### Description of the task
Where does the string "Toggle" appear? Copy every line of the entries below that holds it.

### Data listing
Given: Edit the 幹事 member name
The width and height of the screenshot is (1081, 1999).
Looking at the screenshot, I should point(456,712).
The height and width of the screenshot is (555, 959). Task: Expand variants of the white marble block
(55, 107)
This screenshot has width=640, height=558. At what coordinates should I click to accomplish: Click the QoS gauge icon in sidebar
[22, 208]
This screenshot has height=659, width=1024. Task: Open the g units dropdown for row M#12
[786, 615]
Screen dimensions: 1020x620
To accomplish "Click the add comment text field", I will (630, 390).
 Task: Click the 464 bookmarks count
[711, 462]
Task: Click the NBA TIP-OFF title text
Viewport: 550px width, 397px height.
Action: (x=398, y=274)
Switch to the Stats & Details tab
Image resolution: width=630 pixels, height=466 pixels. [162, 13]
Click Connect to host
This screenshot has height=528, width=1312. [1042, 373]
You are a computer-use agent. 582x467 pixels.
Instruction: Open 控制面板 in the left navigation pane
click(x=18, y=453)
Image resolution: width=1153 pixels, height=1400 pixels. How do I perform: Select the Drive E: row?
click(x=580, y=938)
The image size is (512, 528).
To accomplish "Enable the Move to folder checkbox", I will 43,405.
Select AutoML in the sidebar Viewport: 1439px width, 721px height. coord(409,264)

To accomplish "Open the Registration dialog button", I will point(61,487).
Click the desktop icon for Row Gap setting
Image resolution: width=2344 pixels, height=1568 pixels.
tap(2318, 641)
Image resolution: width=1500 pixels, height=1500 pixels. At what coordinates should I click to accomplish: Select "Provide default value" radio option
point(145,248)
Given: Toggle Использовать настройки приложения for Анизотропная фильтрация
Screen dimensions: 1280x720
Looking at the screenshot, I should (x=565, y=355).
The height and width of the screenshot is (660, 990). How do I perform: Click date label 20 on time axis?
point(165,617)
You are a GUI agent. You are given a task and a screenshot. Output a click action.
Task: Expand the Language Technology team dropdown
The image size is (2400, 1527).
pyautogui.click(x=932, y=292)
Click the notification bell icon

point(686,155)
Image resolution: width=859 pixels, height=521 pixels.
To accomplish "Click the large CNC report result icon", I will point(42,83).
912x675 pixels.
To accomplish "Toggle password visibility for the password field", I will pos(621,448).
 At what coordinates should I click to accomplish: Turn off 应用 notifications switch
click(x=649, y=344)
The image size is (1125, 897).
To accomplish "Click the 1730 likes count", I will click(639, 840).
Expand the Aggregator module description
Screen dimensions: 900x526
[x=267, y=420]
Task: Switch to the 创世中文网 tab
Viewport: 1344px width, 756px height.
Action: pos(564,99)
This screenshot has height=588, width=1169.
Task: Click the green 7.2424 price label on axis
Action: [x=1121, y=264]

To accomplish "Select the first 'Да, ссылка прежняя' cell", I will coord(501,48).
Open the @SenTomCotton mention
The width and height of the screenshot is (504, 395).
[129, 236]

### Result of this task
Given: Toggle Использовать настройки приложения for Анизотропная фильтрация
To accomplish "Toggle password visibility for the password field", I will pos(621,448).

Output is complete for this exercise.